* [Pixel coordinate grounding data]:
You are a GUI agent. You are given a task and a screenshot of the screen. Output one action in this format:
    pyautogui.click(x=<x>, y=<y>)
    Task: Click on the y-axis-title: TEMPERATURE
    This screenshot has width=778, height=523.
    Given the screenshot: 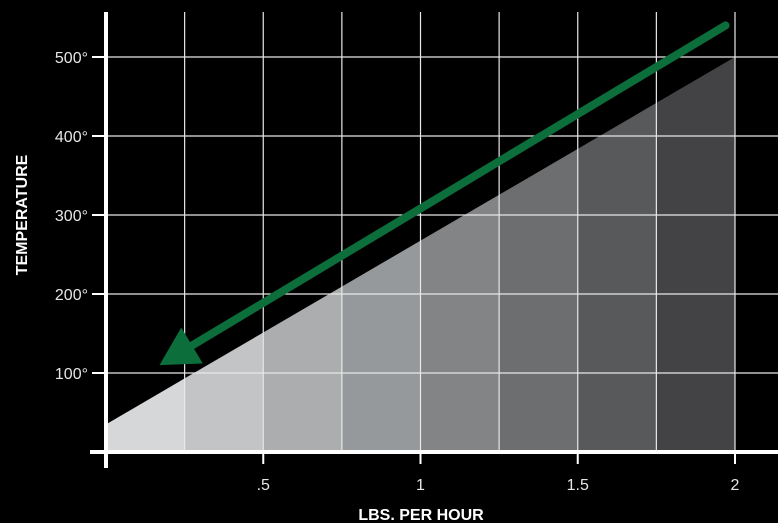 What is the action you would take?
    pyautogui.click(x=22, y=214)
    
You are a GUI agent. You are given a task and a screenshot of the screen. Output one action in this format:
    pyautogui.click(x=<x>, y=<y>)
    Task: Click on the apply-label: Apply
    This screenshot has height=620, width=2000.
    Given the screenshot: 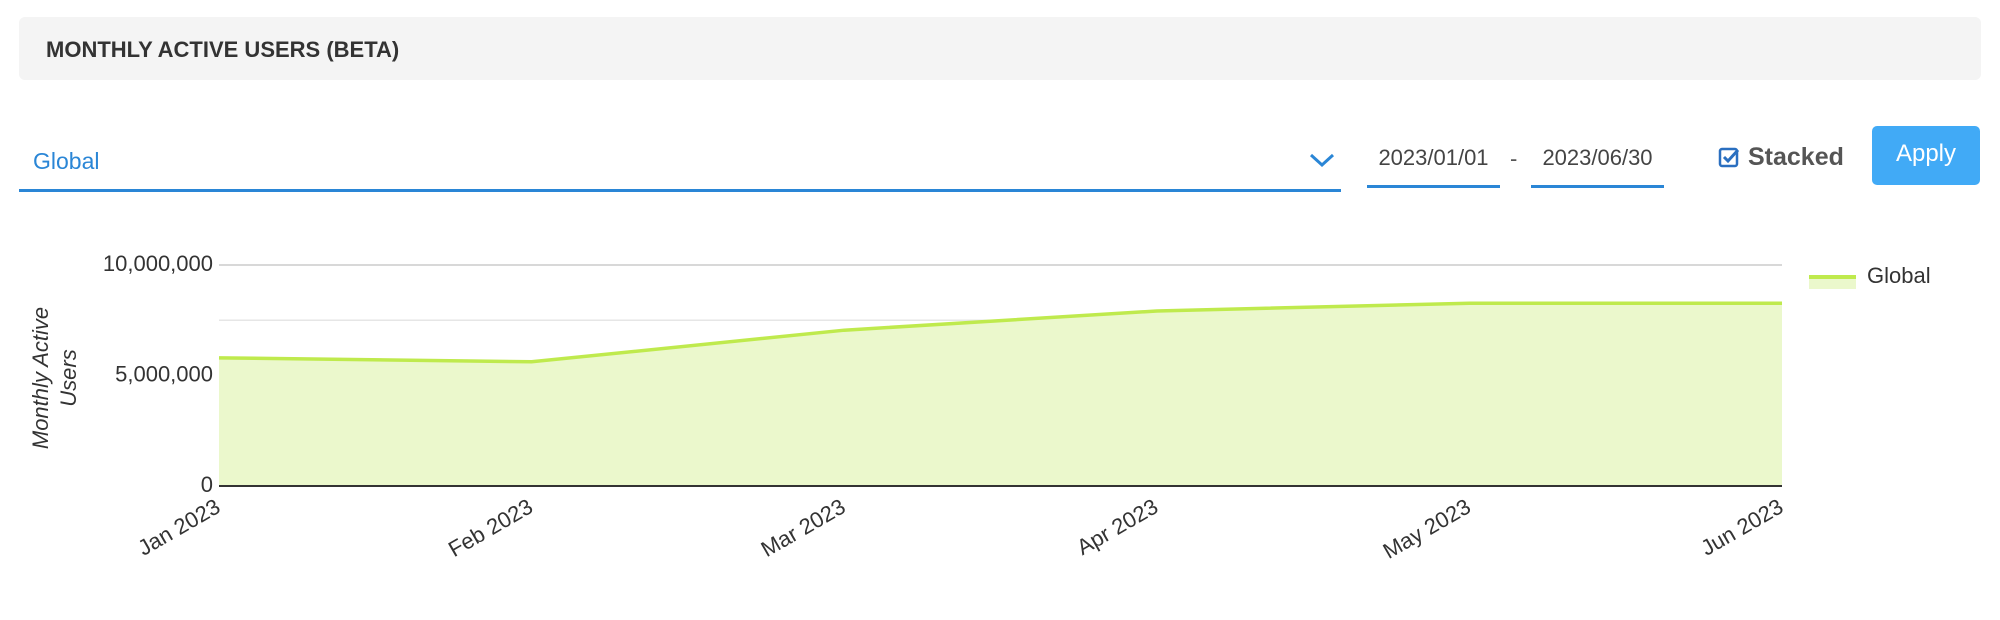 What is the action you would take?
    pyautogui.click(x=1926, y=154)
    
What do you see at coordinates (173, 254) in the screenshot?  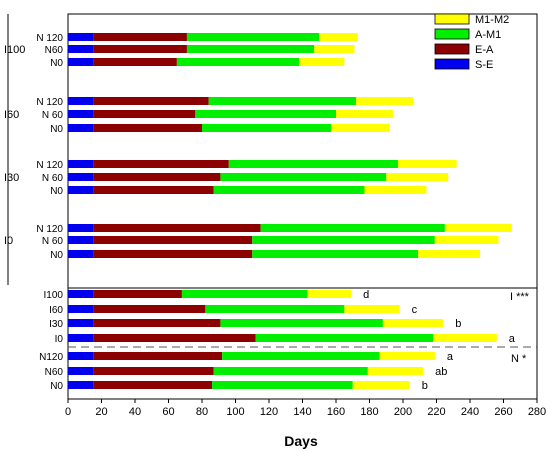 I see `bar-i0-2-seg-e-a` at bounding box center [173, 254].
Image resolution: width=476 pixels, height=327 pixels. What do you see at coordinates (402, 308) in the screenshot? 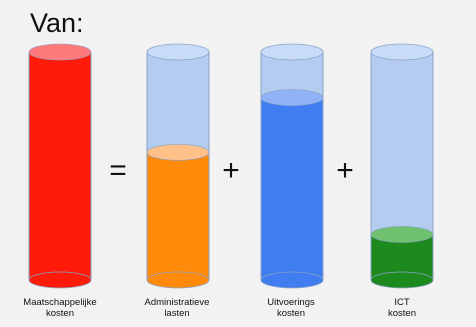
I see `label-ict-kosten: ICT kosten` at bounding box center [402, 308].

* [JOB ITEM]: Starting at the line that contains "Image resolution: width=476" and continuing through the end of the records, rewrite those lines with "screenshot" changed to "image" and everything else left as it is. Leave the pictures out of your answer.

* [EXERCISE SOLUTION]:
Image resolution: width=476 pixels, height=327 pixels. What do you see at coordinates (402, 308) in the image? 
I see `label-ict-kosten: ICT kosten` at bounding box center [402, 308].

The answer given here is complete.